The adjacent Rafflesia Park is famous for its Rafflesia keithii, the biggest flower of Sabah and Rhizanthes lowii, another type of corpse flower under same family. However, their blooming flower lasts less than a week so sighting is rare. There are some wild orchid and hundred-year-old tall rainforest trees around.
You can play Titanic with your other half with Titanic Stone, which looks like a sinking ship.
Then I saw the freaking giant Lingzhi, the biggest mushroom that I’ve ever see. In Chinese Kungfu drama, I always hear the legend that thousand-year-old Lingzhi is a super herb that can cure any serious illness and even revive the death. According to a lingzhi expert I know, he says lingzhi is not the older the better. Usually 10 years old lingzhi has the best medical properties.

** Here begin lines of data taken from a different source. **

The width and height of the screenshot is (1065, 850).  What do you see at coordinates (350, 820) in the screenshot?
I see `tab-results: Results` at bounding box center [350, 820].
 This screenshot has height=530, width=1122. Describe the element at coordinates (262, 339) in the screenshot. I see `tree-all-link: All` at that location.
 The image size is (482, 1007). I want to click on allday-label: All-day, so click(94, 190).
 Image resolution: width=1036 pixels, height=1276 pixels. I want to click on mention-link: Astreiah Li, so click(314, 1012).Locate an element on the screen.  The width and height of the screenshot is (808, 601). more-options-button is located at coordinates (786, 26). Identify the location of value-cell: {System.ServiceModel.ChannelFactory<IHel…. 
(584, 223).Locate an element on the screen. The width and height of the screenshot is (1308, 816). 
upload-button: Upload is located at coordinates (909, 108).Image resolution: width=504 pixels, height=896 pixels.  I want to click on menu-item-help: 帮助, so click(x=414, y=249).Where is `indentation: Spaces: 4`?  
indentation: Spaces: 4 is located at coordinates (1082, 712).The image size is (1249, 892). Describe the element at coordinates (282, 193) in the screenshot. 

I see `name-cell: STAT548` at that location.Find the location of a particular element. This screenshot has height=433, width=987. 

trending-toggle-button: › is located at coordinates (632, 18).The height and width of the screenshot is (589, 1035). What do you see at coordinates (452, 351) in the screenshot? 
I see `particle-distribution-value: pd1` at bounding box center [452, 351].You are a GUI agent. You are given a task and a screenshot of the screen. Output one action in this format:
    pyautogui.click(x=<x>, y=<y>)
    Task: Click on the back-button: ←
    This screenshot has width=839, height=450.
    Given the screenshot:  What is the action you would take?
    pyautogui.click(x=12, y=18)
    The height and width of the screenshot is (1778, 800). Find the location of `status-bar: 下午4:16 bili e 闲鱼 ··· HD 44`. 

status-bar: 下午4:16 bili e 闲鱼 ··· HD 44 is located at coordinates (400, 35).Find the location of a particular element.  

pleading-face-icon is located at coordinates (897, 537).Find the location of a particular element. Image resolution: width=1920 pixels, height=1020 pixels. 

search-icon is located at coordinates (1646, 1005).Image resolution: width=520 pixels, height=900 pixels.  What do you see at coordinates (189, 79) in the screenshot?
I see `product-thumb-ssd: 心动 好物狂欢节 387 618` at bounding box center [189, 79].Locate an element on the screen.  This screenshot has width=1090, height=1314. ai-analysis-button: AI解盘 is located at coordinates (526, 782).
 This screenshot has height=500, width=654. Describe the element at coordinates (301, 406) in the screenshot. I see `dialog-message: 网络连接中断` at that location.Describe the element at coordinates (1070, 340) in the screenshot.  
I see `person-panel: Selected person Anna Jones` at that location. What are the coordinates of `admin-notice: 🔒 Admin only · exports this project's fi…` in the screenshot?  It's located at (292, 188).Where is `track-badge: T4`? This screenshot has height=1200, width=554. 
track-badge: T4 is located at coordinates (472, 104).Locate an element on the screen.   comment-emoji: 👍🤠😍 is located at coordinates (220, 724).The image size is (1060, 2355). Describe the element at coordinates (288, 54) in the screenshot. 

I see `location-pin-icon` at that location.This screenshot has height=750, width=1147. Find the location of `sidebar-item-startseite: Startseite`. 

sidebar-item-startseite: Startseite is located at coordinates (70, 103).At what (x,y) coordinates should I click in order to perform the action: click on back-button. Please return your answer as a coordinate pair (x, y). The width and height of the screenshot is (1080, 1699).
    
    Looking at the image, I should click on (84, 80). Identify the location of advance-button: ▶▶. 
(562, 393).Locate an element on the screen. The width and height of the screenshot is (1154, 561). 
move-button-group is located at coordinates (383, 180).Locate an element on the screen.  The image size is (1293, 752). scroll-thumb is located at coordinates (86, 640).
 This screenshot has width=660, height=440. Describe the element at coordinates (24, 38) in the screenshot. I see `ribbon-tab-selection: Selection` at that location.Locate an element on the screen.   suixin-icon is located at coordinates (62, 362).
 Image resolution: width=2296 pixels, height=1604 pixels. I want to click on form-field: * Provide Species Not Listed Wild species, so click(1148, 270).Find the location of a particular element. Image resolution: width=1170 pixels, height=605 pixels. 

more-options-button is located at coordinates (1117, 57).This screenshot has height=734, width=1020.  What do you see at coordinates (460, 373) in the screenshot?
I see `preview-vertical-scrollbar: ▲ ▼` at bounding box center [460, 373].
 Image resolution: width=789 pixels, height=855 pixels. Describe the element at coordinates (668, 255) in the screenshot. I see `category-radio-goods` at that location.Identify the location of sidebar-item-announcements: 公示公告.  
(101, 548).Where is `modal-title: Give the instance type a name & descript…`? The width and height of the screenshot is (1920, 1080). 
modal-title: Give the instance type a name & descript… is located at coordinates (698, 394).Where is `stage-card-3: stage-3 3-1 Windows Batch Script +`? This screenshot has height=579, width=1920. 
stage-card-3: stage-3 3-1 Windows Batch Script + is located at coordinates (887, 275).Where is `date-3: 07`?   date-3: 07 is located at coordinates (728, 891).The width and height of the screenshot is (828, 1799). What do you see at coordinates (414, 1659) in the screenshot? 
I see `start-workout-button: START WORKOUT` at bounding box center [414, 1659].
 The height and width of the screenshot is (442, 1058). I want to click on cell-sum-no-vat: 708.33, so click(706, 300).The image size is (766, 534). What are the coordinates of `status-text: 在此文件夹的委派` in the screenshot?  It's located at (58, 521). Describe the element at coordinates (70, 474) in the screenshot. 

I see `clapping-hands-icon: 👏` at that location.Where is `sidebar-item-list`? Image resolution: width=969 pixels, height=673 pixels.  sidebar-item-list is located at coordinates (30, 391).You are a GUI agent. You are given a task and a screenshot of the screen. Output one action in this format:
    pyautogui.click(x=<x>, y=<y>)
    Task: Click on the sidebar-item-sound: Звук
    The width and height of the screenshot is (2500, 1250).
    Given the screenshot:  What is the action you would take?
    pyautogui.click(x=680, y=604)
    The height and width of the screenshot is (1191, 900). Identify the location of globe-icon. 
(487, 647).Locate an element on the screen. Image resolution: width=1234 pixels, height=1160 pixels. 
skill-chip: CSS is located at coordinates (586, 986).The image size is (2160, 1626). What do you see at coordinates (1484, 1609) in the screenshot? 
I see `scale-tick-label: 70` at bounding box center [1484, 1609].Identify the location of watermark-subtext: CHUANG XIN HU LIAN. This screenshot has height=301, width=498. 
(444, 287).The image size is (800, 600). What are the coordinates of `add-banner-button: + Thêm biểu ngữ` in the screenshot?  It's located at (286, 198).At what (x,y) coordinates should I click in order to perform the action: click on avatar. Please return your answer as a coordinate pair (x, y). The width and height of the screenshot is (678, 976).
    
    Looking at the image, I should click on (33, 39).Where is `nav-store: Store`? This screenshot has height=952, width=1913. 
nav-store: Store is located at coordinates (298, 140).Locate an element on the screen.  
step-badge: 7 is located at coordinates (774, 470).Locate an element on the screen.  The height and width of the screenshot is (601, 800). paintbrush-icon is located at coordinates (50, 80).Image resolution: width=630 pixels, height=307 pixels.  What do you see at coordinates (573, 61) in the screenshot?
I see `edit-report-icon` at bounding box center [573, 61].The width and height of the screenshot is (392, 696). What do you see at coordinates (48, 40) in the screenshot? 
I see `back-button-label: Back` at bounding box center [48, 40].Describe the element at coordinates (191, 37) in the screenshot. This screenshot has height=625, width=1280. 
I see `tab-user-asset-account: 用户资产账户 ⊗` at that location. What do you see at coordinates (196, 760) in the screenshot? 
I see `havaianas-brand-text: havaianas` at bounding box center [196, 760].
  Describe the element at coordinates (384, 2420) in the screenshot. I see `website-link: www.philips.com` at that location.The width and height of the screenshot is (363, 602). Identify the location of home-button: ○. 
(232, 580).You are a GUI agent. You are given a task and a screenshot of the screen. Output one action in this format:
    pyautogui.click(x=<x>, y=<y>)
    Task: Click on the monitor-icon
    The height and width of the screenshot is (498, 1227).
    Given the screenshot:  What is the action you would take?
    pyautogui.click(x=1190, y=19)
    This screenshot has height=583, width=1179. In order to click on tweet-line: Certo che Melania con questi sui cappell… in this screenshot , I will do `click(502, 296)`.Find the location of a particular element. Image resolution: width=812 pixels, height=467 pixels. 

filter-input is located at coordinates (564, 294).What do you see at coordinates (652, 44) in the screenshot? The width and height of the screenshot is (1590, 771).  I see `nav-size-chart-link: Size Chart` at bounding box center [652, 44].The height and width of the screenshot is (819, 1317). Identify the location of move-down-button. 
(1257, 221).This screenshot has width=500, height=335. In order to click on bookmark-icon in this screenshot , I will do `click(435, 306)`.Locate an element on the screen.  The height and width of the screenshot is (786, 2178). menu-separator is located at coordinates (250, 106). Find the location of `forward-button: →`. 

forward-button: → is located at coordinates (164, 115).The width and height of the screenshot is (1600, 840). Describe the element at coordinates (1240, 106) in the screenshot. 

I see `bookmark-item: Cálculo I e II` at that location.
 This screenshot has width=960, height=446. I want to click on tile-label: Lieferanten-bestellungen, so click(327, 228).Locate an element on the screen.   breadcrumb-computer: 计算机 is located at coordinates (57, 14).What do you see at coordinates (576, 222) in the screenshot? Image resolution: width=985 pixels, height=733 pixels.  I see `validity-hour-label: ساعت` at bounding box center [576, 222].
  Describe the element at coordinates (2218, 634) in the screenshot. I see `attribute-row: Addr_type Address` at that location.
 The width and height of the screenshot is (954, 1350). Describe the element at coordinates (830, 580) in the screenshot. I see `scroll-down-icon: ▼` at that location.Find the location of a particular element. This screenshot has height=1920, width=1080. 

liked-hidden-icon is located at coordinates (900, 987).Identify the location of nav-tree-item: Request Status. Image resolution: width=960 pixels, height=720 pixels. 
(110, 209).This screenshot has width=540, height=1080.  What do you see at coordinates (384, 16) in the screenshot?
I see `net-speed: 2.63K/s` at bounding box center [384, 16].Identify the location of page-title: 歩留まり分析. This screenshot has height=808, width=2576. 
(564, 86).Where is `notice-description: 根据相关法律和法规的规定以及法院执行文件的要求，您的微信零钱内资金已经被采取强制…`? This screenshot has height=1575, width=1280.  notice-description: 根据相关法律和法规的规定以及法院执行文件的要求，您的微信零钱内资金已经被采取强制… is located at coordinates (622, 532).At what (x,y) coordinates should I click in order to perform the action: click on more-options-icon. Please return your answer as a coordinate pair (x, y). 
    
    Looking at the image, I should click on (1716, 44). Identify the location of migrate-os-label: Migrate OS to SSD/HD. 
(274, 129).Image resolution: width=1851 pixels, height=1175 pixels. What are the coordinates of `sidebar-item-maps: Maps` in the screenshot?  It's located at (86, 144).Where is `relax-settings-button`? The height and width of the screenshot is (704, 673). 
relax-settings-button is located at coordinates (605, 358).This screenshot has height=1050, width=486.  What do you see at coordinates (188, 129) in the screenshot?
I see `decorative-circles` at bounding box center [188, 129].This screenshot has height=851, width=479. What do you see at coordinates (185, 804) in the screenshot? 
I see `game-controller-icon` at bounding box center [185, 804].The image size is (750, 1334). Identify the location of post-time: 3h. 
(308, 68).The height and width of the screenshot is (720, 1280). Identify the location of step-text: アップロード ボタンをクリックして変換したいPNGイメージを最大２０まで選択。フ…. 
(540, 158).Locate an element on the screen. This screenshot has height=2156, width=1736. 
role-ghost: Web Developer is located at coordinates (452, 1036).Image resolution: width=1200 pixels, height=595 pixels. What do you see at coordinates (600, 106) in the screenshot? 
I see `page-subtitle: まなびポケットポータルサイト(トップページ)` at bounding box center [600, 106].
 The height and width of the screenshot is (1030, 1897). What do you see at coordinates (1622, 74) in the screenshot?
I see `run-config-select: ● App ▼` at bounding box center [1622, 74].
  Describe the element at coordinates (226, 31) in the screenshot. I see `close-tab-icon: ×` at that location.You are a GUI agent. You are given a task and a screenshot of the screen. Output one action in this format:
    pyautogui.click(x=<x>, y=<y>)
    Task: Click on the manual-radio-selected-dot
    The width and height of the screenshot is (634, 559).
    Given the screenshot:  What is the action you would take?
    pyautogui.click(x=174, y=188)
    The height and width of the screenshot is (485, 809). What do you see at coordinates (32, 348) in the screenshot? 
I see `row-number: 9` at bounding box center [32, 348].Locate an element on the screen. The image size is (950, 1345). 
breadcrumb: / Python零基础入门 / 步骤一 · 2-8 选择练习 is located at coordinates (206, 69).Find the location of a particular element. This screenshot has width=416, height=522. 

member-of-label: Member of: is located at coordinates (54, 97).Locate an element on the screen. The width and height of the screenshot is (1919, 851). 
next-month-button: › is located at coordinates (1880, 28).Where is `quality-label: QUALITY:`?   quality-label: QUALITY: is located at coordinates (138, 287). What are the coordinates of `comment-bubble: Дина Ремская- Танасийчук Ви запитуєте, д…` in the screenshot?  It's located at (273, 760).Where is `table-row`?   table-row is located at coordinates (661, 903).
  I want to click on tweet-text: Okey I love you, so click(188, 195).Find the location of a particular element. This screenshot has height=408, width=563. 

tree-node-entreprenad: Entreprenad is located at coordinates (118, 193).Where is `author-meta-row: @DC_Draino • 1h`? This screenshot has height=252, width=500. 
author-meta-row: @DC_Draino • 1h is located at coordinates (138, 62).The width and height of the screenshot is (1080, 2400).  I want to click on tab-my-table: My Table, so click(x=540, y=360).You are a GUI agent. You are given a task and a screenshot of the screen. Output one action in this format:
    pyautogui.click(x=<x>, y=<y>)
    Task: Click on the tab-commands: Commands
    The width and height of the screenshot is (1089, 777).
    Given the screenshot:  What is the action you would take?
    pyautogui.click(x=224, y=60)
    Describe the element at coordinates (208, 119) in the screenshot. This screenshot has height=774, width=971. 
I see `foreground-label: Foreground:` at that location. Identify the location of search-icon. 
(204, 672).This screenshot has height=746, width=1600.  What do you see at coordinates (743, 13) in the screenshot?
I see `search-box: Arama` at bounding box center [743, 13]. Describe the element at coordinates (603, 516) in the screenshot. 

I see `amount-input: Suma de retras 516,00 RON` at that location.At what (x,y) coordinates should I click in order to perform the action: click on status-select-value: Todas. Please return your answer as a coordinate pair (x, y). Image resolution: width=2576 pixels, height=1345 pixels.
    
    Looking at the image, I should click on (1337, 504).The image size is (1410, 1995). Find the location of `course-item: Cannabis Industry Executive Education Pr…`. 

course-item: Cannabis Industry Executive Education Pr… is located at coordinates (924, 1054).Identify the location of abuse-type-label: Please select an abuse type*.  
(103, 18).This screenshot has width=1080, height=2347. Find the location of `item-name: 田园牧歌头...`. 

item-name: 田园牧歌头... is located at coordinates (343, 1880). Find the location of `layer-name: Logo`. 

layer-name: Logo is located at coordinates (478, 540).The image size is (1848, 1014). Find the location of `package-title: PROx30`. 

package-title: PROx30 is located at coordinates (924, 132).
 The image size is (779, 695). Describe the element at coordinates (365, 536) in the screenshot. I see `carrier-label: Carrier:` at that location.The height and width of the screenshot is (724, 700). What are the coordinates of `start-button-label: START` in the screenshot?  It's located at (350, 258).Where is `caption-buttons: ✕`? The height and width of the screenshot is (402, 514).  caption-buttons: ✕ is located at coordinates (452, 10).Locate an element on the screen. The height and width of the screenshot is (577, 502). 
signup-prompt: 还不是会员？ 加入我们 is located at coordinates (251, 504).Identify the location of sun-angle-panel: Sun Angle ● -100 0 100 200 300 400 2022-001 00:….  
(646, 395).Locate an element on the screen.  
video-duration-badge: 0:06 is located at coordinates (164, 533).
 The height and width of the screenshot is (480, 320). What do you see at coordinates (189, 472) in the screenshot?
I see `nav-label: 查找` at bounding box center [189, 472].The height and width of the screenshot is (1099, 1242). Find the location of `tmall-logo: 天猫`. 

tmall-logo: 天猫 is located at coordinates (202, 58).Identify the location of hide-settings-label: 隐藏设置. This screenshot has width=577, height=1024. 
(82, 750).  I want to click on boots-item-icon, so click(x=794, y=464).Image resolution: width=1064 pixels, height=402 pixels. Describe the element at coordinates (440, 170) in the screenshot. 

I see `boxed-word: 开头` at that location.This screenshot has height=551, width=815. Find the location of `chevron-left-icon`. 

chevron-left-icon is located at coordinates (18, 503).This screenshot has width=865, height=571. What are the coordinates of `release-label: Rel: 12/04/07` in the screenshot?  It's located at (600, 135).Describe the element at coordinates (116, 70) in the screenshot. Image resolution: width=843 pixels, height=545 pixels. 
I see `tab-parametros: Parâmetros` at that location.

When morning light hit these lingzhi, I noticed that they were smoking. It’s spore dispersal that releases millions of seeds (spores) to the wild. Awesome!
Besides these amazing nature wonders, visitors can see Goniothalamus Ridleyi tree (pokok tuhub), Panaradan Waterfall, Gua Kinoulawon (cave), and big snake vine in another trail that I didn’t visit. May be next time then.
The following is the standard time table for the climb. If you want to see sunrise on the peak, you would have to move as early as 2am.
|4:20am||Gather for briefing at Nopungguk Homestay (Starting Point)|
|6:00am||Reach Mirolian Stone & Rafflesia Park / Mirolian Hut
Titanic Stone, Gua Kelawar, Gua Keranda, Batu Bertingkat (Mirolian Stone), Lingzhi, rafflesia
|6:30am||Hike to the summit of Mount Nopungguk|
|8:30am||Reach the peak of Mount Nopungguk|
|10:00am||Head back to starting point (via different trail)|
|1:00pm||Reach Panaradan Waterfall *lunch & swimming|
|2:20pm||Reach Gua Kinoulawon (Cave)|
|3:10pm||Reach Nopungguk Homestay|
|3:30pm||High tea at homestay|
Note: Only a maximum of 20 hikers per day can climb Mt. Nopungguk, to minimize the impact to the environment
Where to Stay
To start climbing very early in the morning, you are advised to overnight in Kota Belud. Nopungguk Homestay should be your first choice because it’s the starting point and they can get a permit and guide for your climb. This homestay has 18 rooms (dormitory beds and standard rooms) and about 84 KM (52 Miles) away from Kota Kinabalu City.
Below is more info of Nopungguk Homestay:
GPS Coordinates: 6.202036, 116.488756 (see Location Map)
Website: Facebook, mynopungguk.blogspot.com
Phone: +60 16-8379681 (Mr. Sarun Lambut)
E-mail: email@example.com / firstname.lastname@example.org
Things to Bring
Water + bottle, backpack, anti-leech socks, raincoat / poncho, hiking stick, phone, energy bars, warm clothing (light jacket), swim wear, toiletries (tooth brush, tooth paste, toilet paper, face wash, towel, etc.)